Faith and Foreign Aid Fun Facts:

Of US foreign aid money that goes directly to religious groups, 98.3% 
goes to Christian groups - the two largest recipients are World Vision 
(an Evangelical Protestant group) and Catholic Relief Services.

 From 2001 to 2005 Andrew Natsios headed USAID (which distributes 
taxpayer-funded assistance overseas). Natsios' political career started 
in 1975 when he was first elected to the Massachusetts state legislature 
(as a Republican).

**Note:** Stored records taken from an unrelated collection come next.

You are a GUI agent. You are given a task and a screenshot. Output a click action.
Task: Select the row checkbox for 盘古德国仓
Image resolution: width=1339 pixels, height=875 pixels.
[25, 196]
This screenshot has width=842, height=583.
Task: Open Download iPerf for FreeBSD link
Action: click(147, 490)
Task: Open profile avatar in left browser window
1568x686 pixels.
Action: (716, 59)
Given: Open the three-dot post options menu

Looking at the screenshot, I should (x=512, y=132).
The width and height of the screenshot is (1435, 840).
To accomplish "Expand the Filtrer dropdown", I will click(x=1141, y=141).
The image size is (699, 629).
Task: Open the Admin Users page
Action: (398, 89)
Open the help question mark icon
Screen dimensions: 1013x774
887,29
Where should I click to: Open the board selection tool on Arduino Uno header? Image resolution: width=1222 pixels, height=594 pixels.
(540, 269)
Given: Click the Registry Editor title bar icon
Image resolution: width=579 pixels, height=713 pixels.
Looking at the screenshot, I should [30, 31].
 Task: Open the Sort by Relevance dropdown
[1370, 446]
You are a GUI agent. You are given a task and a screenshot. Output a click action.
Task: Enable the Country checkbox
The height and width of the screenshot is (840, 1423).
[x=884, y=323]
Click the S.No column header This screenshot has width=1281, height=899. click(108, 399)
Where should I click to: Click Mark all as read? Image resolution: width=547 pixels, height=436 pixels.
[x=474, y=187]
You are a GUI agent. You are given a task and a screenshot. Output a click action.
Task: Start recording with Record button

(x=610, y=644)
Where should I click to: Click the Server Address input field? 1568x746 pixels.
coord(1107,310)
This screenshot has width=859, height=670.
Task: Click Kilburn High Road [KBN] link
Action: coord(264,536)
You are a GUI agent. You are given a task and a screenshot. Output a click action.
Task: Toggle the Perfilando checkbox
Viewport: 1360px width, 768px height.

Then in 1989 Natsios went to work at USAID, and in 
1993 went directly from USAID to the vice-presidency of World Vision - 
and then became head of of USAID in 2001.

During Natsios' tenure at USAID, the percentage of it's budget going 
directly to religious organizations *doubled* , and during the same time 
many previous restrictions designed to keep the US government out of the 
proselytizing business were scrapped by executive order.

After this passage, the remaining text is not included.